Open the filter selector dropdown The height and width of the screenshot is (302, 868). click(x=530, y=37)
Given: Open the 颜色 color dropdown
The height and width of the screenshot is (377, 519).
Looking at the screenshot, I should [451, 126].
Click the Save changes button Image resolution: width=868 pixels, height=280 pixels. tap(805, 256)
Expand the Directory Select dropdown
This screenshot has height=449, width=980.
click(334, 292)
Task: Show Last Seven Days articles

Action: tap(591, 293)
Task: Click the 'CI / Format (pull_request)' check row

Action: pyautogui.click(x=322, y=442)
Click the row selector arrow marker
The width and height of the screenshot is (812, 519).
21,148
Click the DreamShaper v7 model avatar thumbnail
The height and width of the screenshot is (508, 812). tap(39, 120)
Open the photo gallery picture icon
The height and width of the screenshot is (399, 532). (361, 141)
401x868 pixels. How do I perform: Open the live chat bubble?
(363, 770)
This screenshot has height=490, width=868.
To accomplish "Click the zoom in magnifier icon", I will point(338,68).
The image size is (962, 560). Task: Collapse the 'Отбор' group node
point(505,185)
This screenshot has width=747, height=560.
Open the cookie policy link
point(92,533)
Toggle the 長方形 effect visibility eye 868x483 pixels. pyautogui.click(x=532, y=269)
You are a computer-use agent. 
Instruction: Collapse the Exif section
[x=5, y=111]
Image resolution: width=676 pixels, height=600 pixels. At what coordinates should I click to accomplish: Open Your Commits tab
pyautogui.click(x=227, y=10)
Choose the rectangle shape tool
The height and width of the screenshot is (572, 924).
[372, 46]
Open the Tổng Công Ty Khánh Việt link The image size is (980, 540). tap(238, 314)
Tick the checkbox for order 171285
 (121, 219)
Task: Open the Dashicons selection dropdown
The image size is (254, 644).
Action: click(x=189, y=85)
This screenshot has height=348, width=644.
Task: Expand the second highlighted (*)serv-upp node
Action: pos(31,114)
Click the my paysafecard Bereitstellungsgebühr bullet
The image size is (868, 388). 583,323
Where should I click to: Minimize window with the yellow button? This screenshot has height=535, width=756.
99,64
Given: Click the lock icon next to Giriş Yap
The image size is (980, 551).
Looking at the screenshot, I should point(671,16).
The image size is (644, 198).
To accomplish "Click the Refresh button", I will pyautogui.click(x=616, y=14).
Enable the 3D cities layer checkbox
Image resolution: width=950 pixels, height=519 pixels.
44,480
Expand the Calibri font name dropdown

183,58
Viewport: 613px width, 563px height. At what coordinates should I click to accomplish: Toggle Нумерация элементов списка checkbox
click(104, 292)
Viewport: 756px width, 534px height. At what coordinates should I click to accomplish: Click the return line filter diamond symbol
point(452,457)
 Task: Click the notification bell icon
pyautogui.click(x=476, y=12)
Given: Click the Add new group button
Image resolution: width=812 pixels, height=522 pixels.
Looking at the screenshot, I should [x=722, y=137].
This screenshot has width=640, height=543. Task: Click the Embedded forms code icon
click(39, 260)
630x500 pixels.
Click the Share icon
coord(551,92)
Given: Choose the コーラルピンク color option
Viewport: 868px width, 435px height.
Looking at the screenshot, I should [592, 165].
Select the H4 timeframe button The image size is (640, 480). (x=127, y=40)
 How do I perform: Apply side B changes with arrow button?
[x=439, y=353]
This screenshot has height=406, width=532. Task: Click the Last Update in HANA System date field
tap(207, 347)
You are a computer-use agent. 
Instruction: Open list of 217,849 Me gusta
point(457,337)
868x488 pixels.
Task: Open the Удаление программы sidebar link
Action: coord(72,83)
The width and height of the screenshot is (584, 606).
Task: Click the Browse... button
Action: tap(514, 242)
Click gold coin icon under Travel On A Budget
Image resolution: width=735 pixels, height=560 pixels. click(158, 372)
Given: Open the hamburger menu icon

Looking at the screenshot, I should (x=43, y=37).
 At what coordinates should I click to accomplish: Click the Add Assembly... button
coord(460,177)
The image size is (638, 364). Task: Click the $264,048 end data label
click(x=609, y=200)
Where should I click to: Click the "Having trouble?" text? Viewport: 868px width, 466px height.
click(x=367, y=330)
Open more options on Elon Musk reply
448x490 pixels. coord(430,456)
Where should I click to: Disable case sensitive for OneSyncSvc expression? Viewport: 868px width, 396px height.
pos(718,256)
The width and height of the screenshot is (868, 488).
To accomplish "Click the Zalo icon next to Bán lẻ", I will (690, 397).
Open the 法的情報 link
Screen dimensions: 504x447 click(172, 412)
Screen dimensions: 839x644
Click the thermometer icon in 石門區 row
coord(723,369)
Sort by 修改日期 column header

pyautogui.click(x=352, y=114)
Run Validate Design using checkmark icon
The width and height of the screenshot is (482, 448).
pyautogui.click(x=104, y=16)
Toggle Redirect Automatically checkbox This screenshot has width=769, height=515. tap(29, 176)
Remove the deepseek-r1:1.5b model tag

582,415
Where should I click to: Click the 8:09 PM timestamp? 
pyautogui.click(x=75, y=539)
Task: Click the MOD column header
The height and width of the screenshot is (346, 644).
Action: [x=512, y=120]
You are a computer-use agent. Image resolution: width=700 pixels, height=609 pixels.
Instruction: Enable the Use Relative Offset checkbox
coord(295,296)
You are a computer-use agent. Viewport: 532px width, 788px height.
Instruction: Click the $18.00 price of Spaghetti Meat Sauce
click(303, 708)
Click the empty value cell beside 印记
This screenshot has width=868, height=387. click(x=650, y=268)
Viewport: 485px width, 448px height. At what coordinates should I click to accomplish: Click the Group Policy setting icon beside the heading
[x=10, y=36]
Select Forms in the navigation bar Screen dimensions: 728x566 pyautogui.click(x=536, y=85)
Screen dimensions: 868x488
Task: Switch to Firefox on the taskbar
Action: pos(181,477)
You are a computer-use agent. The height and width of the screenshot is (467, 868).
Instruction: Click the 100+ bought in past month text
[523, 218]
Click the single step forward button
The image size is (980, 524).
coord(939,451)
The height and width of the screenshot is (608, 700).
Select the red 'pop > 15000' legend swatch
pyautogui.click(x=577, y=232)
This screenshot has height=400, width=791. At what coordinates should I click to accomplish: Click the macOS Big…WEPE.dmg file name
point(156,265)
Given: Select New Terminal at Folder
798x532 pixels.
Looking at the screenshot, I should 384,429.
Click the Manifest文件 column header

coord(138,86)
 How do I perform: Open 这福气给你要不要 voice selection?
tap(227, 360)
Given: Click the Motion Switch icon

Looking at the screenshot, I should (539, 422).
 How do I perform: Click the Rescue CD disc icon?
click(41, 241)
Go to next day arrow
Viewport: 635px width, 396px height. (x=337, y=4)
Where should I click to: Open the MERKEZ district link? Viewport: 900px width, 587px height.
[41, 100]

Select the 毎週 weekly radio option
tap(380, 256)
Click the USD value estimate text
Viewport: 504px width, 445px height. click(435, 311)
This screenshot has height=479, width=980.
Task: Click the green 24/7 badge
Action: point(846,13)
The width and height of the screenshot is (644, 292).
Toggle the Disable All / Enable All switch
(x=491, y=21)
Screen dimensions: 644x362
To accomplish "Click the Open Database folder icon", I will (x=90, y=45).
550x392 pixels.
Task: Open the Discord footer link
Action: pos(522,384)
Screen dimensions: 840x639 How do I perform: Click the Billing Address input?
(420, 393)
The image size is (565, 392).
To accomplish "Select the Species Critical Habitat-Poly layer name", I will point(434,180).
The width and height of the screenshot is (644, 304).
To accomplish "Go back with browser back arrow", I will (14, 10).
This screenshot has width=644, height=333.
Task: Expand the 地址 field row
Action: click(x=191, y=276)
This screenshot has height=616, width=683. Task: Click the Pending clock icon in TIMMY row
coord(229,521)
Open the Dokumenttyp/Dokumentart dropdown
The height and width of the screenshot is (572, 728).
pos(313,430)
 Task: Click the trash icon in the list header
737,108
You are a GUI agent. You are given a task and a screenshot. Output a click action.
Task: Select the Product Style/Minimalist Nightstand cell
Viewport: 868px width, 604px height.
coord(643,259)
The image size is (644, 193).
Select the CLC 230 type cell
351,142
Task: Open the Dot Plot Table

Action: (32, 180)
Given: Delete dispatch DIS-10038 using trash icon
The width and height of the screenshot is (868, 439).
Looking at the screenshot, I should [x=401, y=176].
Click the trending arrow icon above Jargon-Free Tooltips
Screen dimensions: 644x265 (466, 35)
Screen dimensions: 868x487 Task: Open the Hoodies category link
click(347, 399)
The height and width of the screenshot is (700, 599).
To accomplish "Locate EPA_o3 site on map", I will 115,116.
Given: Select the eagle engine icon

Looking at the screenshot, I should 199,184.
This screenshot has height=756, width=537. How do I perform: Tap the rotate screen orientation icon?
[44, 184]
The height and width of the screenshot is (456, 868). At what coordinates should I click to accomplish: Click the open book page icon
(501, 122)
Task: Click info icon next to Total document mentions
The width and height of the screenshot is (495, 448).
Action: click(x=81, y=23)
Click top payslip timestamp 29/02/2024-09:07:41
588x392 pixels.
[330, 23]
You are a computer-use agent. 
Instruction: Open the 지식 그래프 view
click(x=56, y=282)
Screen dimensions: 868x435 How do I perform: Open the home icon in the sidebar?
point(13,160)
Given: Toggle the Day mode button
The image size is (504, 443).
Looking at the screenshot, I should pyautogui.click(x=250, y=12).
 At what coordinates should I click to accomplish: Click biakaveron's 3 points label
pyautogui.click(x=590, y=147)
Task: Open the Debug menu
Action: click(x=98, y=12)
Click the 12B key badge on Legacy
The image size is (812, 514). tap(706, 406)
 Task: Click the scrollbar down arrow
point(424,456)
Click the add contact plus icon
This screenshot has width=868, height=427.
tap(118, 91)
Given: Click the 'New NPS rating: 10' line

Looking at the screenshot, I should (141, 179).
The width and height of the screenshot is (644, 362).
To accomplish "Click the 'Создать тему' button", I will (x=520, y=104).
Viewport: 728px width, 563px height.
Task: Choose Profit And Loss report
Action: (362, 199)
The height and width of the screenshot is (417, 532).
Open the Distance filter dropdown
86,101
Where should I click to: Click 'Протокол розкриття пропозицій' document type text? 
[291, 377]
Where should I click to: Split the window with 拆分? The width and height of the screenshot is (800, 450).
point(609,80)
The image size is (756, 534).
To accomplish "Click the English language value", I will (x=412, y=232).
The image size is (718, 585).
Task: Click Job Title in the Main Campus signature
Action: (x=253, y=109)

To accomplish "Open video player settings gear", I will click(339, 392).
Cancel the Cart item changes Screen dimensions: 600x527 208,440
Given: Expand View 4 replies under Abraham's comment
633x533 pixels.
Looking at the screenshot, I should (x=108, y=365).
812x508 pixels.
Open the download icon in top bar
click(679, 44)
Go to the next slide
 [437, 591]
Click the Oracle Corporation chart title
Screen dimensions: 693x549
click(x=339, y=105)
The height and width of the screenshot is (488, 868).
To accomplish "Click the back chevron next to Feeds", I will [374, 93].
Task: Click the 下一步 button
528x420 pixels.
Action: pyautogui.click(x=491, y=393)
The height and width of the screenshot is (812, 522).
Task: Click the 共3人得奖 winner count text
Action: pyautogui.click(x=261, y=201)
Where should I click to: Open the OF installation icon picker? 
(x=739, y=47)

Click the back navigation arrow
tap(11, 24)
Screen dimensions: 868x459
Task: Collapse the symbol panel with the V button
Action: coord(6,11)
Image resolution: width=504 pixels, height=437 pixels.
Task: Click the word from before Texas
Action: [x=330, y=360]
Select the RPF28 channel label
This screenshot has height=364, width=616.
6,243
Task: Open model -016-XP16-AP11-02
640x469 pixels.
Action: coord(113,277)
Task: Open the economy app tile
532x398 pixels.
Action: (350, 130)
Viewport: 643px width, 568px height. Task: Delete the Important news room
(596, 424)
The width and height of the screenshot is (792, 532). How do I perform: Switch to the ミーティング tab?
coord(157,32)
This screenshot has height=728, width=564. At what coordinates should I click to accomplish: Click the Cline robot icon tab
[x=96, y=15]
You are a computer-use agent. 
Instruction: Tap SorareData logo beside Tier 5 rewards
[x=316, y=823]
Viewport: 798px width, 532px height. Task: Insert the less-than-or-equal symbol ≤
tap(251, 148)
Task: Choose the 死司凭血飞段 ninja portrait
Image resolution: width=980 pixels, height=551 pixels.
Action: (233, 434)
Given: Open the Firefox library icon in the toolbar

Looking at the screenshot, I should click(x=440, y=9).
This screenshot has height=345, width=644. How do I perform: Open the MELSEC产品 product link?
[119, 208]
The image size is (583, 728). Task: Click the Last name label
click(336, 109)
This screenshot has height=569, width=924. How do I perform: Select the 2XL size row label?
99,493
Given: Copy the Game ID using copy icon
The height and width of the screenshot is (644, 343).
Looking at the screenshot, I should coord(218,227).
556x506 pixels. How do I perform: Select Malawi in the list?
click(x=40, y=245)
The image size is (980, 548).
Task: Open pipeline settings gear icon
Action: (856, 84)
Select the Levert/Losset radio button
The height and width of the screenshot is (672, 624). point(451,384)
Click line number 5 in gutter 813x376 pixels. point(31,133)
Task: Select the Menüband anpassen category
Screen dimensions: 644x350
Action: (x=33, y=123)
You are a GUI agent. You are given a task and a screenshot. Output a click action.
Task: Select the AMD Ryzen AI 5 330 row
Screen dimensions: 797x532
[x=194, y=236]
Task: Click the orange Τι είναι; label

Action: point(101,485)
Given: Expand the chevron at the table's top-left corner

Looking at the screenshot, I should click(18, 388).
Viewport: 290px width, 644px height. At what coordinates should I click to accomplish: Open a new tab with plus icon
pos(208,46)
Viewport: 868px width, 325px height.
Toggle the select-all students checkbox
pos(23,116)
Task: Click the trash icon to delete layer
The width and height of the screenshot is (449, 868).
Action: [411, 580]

◆ TASK BRIEF
Start at the first line of the material. Reproduce every line exactly, ending with the line that holds "Task: Open the Dashicons selection dropdown".

◆ EXERCISE RESPONSE
Open the filter selector dropdown The height and width of the screenshot is (302, 868). click(x=530, y=37)
Given: Open the 颜色 color dropdown
The height and width of the screenshot is (377, 519).
Looking at the screenshot, I should [451, 126].
Click the Save changes button Image resolution: width=868 pixels, height=280 pixels. tap(805, 256)
Expand the Directory Select dropdown
This screenshot has height=449, width=980.
click(334, 292)
Task: Show Last Seven Days articles

Action: tap(591, 293)
Task: Click the 'CI / Format (pull_request)' check row

Action: pyautogui.click(x=322, y=442)
Click the row selector arrow marker
The width and height of the screenshot is (812, 519).
21,148
Click the DreamShaper v7 model avatar thumbnail
The height and width of the screenshot is (508, 812). tap(39, 120)
Open the photo gallery picture icon
The height and width of the screenshot is (399, 532). (361, 141)
401x868 pixels. How do I perform: Open the live chat bubble?
(363, 770)
This screenshot has height=490, width=868.
To accomplish "Click the zoom in magnifier icon", I will point(338,68).
The image size is (962, 560). Task: Collapse the 'Отбор' group node
point(505,185)
This screenshot has width=747, height=560.
Open the cookie policy link
point(92,533)
Toggle the 長方形 effect visibility eye 868x483 pixels. pyautogui.click(x=532, y=269)
You are a computer-use agent. 
Instruction: Collapse the Exif section
[x=5, y=111]
Image resolution: width=676 pixels, height=600 pixels. At what coordinates should I click to accomplish: Open Your Commits tab
pyautogui.click(x=227, y=10)
Choose the rectangle shape tool
The height and width of the screenshot is (572, 924).
[372, 46]
Open the Tổng Công Ty Khánh Việt link The image size is (980, 540). tap(238, 314)
Tick the checkbox for order 171285
 (121, 219)
Task: Open the Dashicons selection dropdown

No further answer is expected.